>>>>
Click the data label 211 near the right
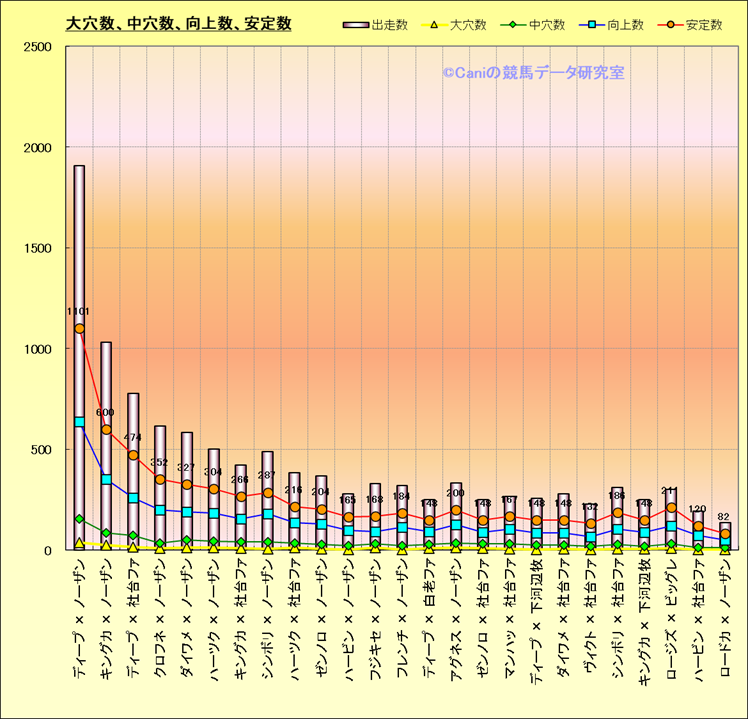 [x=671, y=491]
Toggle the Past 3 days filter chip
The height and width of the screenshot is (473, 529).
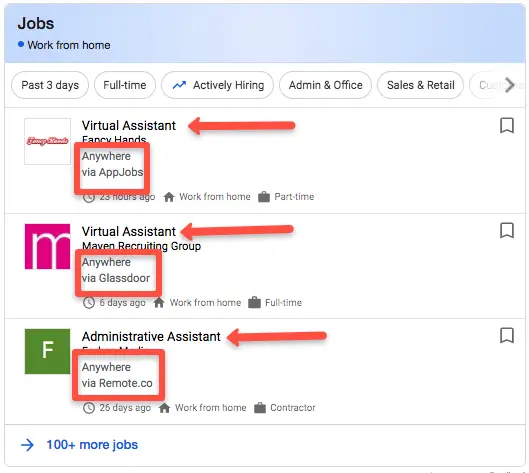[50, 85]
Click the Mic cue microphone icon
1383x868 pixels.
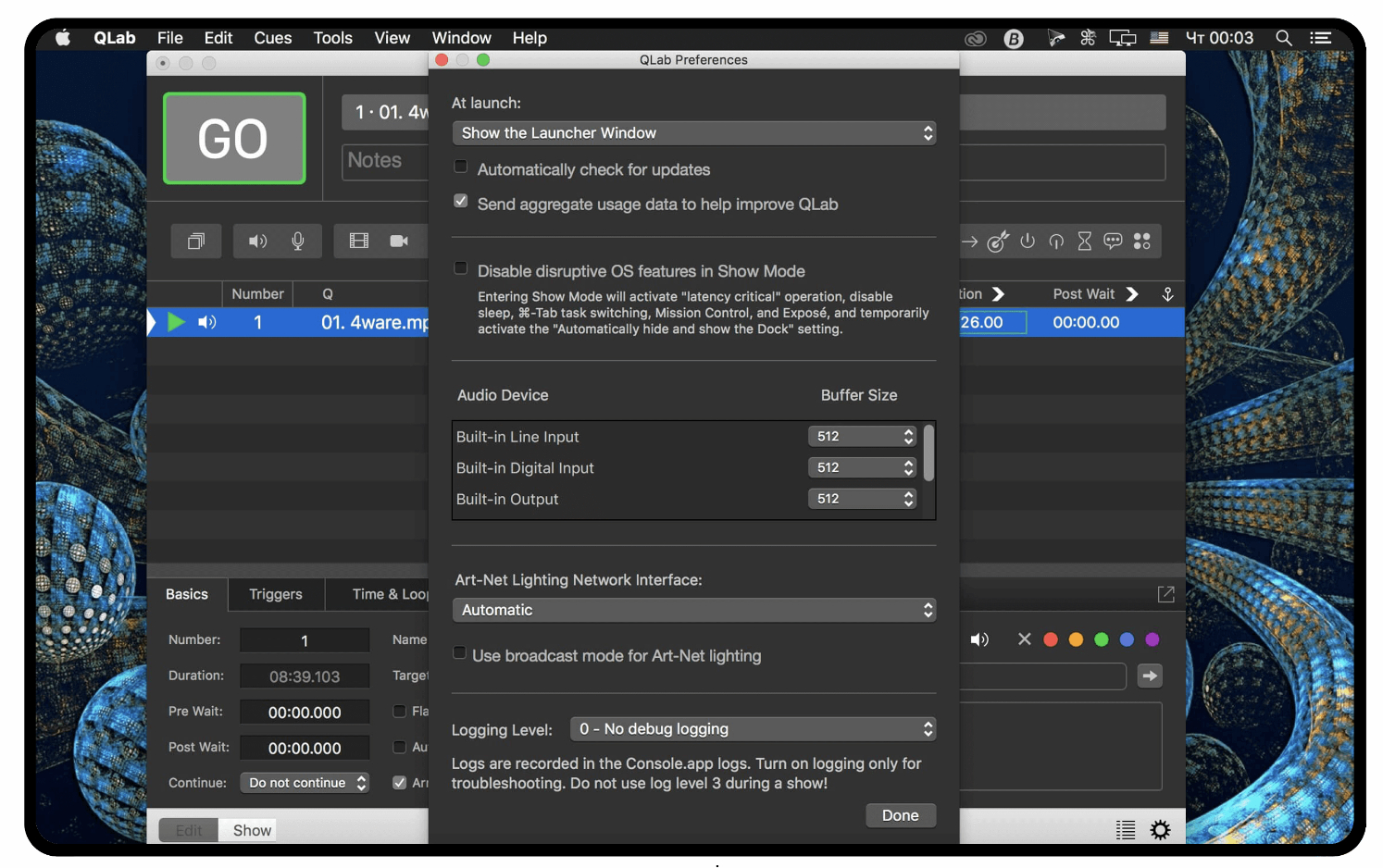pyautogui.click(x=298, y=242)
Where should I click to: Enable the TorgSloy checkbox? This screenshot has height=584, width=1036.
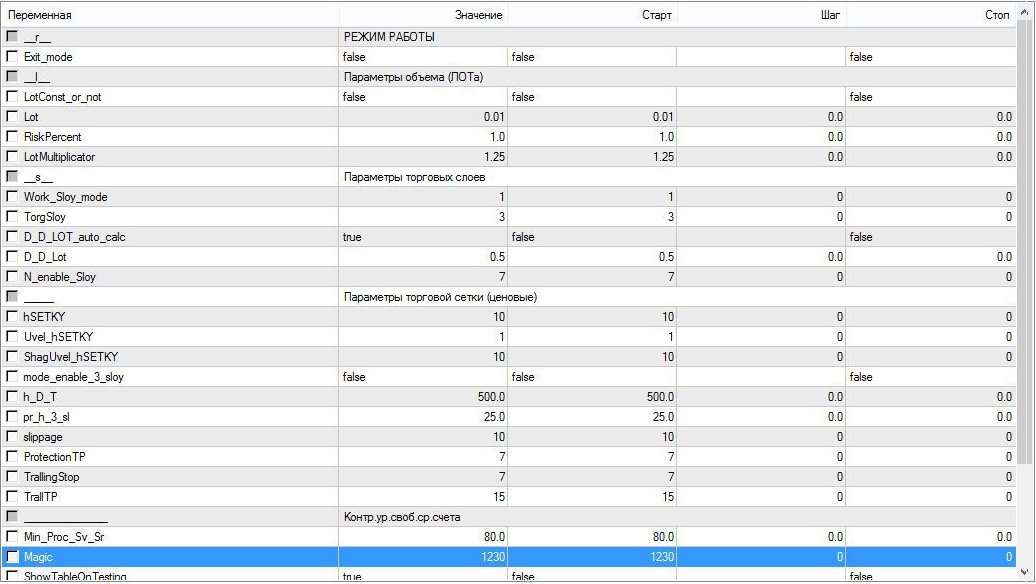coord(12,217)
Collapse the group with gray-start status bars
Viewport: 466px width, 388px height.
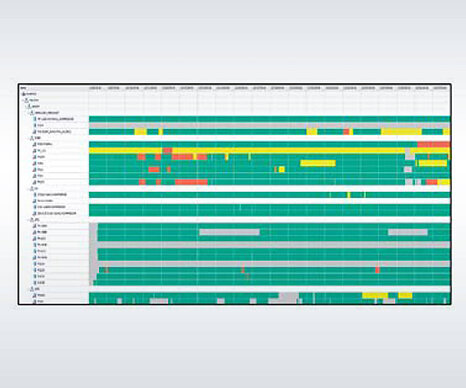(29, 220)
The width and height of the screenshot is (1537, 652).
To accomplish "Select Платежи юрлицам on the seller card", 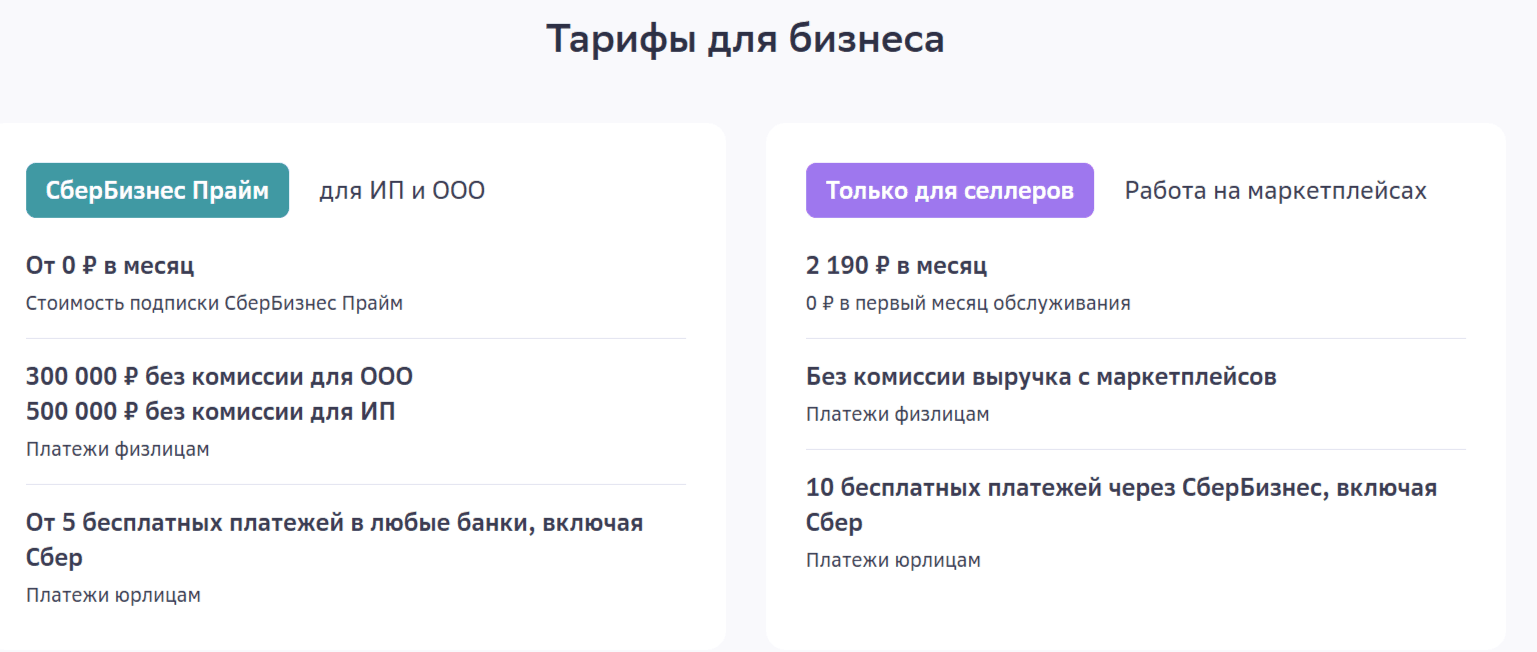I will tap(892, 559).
<<<<
>>>>
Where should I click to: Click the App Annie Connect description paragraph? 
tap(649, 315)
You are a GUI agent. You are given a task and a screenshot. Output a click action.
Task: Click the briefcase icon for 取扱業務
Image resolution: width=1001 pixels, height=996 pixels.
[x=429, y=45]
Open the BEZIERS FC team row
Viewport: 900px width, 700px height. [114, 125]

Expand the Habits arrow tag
<<<<
→ **REQUIREMENT**: Exact duplication is required for the lines above, from the line that contains "Image resolution: width=1001" to the line that contains "Expand the Habits arrow tag", inclusive; omit all others.

→ **TASK OUTPUT**:
Image resolution: width=1001 pixels, height=996 pixels.
[x=429, y=45]
Open the BEZIERS FC team row
Viewport: 900px width, 700px height. [114, 125]

Expand the Habits arrow tag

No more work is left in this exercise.